:: Description of the task ::
Give an exact reproduction of the lines from the one with "The width and height of the screenshot is (744, 560)." to the final line of the entries below, both ends included, and omit the pictures.

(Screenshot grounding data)
· · · ·
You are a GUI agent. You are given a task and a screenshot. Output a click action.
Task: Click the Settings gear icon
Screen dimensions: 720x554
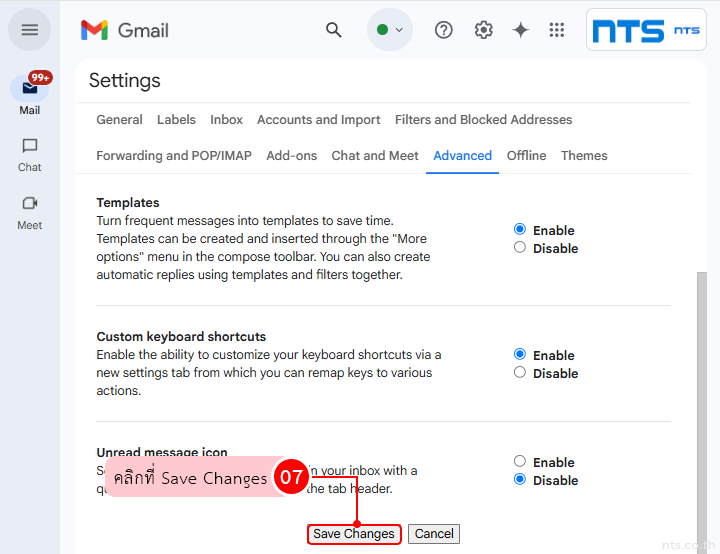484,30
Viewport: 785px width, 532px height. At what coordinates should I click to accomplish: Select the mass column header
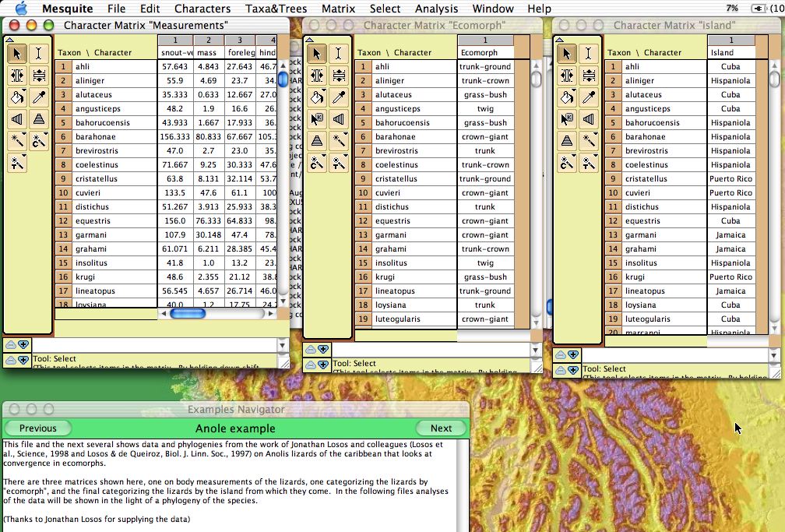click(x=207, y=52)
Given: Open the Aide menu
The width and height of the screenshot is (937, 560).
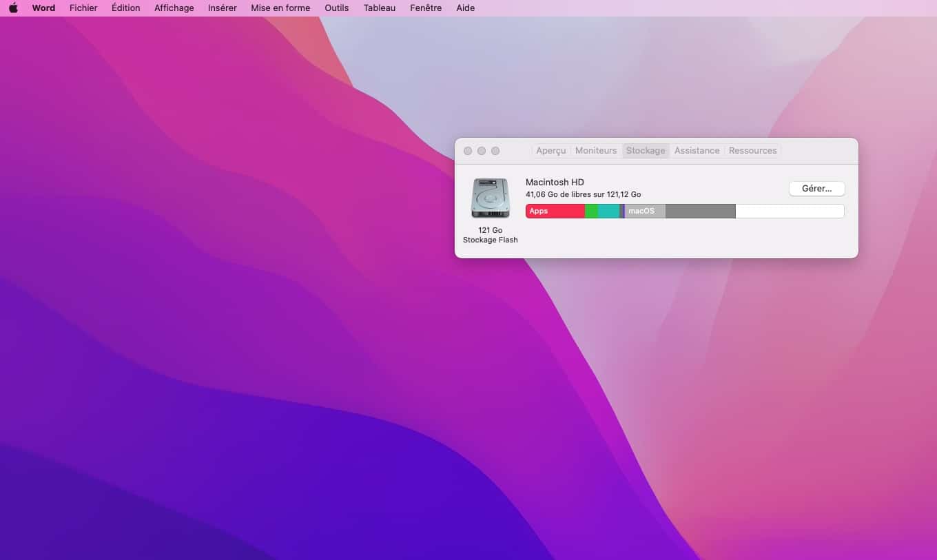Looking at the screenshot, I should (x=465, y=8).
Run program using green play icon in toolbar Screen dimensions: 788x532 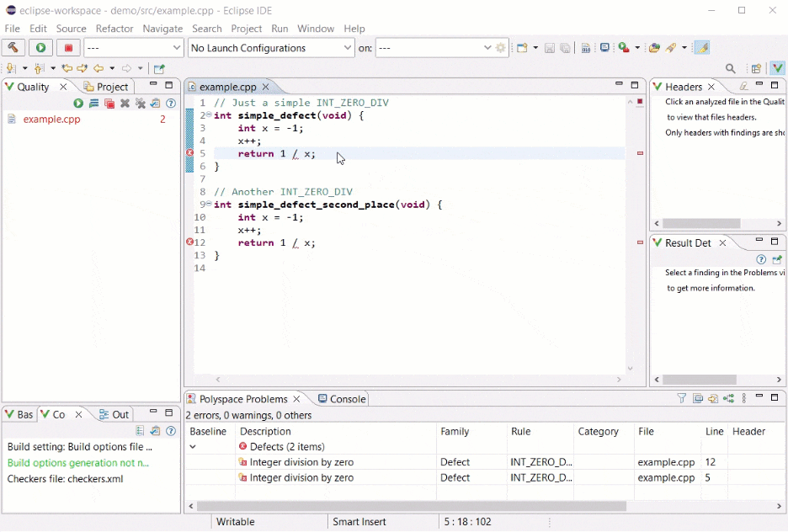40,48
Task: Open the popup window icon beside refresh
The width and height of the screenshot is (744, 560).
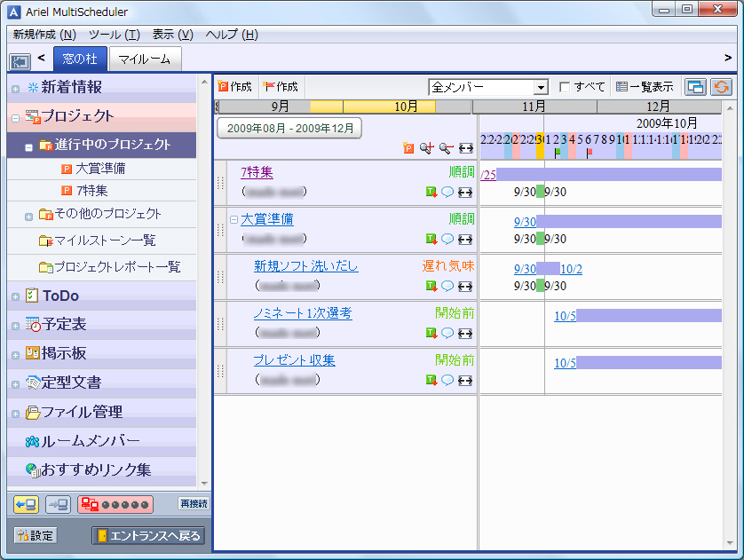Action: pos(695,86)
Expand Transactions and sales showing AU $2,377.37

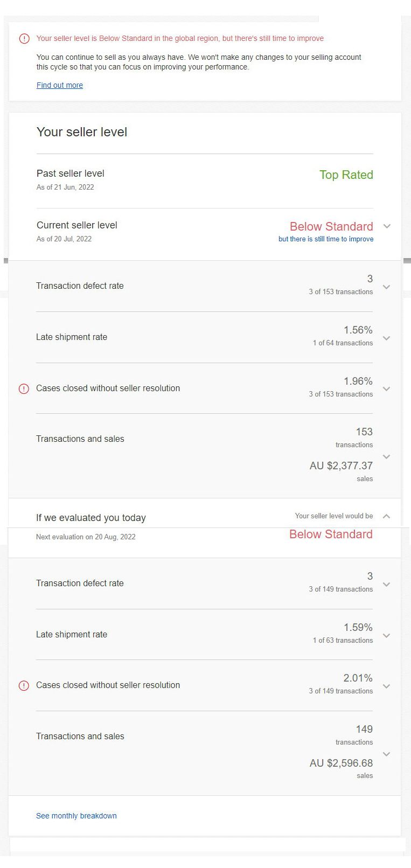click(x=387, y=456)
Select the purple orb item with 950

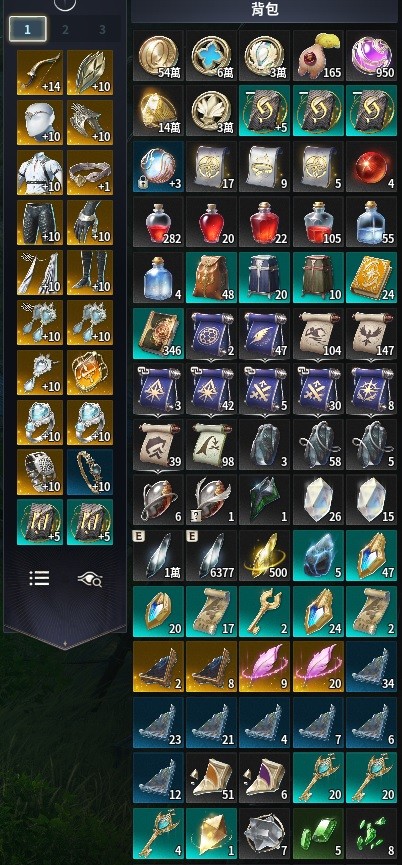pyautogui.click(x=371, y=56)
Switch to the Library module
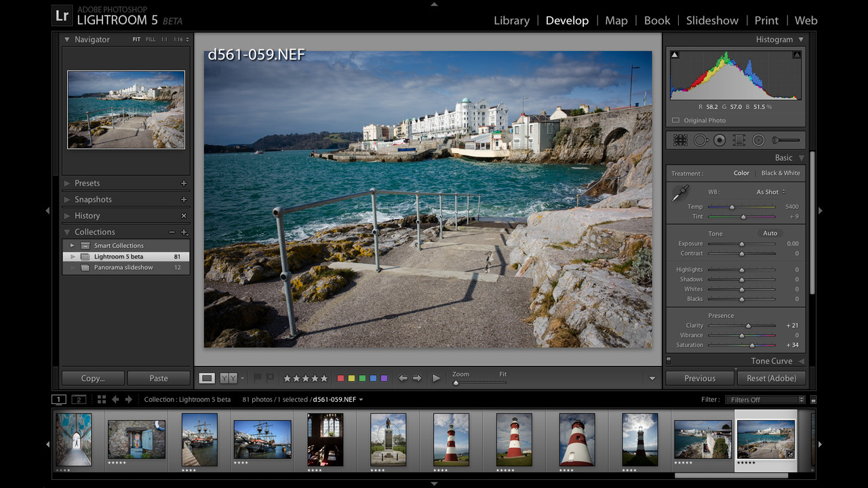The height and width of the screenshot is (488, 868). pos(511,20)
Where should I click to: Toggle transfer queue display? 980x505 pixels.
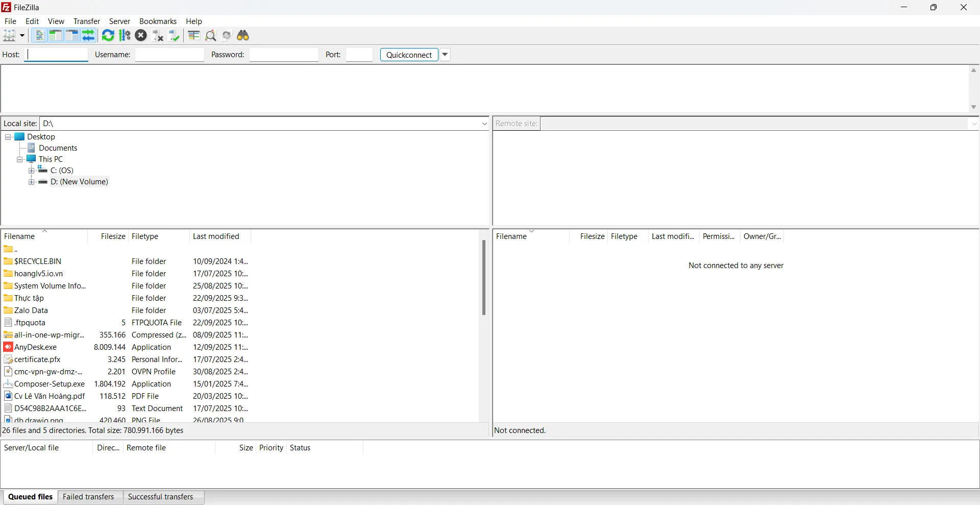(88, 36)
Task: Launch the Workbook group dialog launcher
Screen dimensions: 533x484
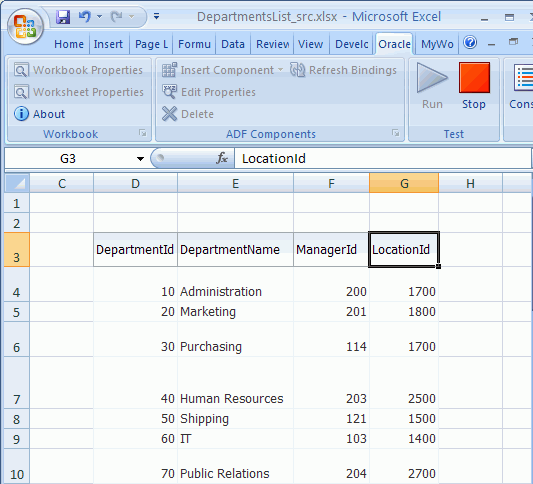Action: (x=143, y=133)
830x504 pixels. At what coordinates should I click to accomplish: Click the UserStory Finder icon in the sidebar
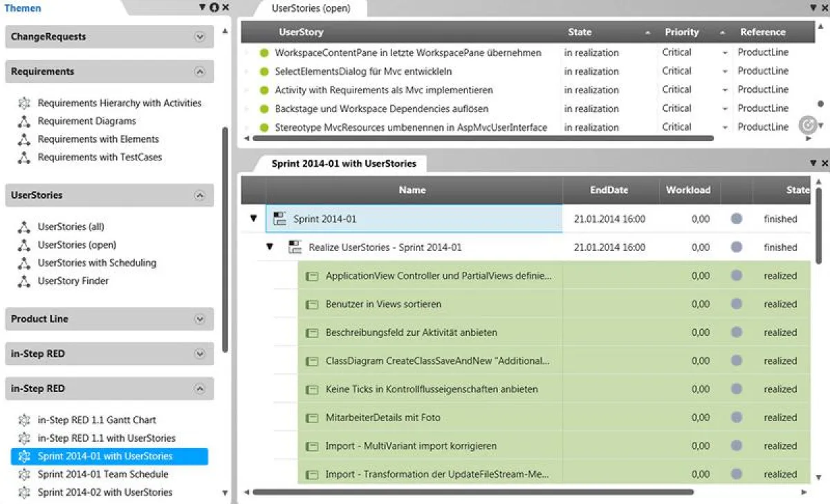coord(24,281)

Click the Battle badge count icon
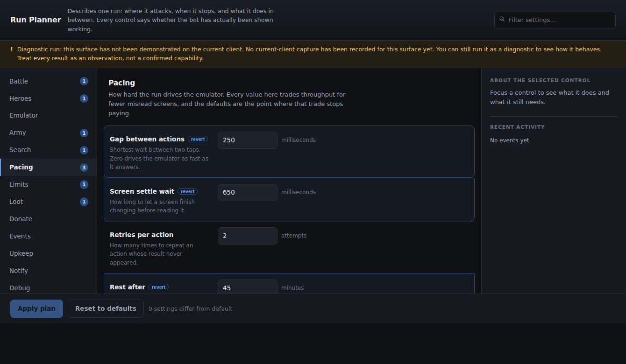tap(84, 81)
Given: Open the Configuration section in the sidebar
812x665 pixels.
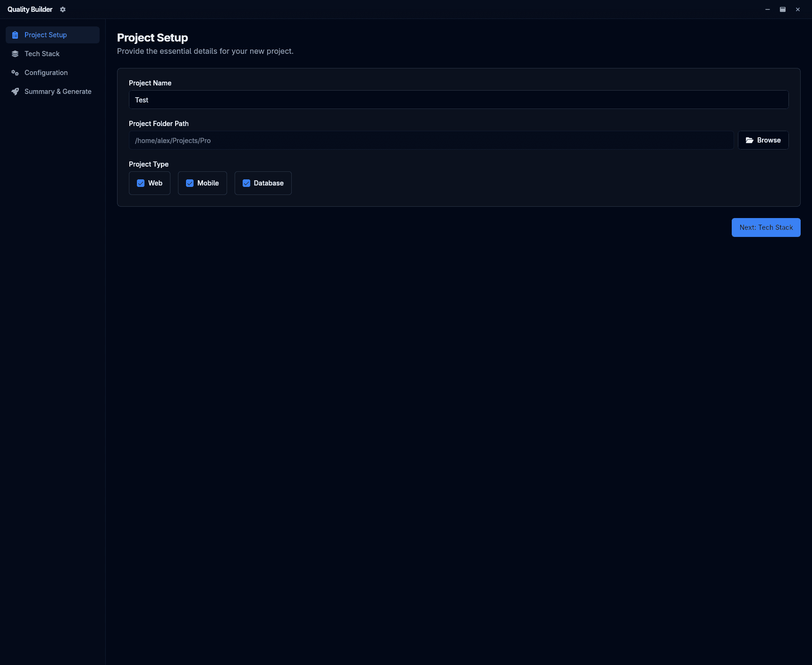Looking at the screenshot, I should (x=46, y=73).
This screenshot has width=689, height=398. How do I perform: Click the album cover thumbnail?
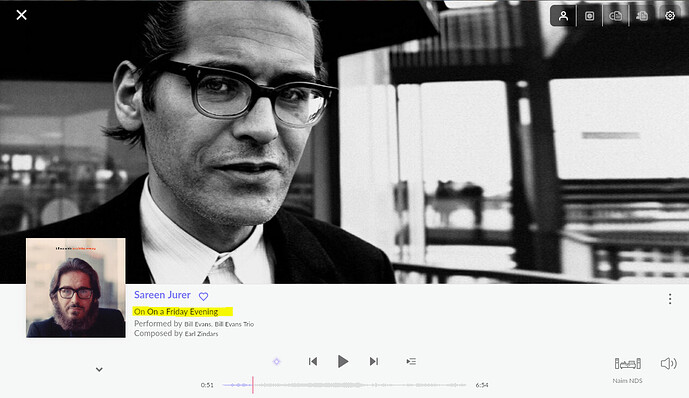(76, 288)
· · · ·
:: Output for this exercise ::
The width and height of the screenshot is (744, 560).
Action: pos(695,86)
Expand Transactions and sales showing AU $2,377.37

click(x=387, y=456)
Select the purple orb item with 950

pyautogui.click(x=371, y=56)
Switch to the Library module
The height and width of the screenshot is (488, 868). pos(511,20)
Where should I click to: Toggle transfer queue display? 980x505 pixels.
(88, 36)
Task: Launch the Workbook group dialog launcher
Screen dimensions: 533x484
Action: (x=143, y=133)
830x504 pixels. At what coordinates should I click to accomplish: Click the UserStory Finder icon in the sidebar
coord(24,281)

Click the Battle badge count icon
tap(84, 81)
Given: Open the Configuration section in the sidebar
812x665 pixels.
Looking at the screenshot, I should (x=46, y=73).
This screenshot has width=689, height=398. How do I perform: Click the album cover thumbnail?
(76, 288)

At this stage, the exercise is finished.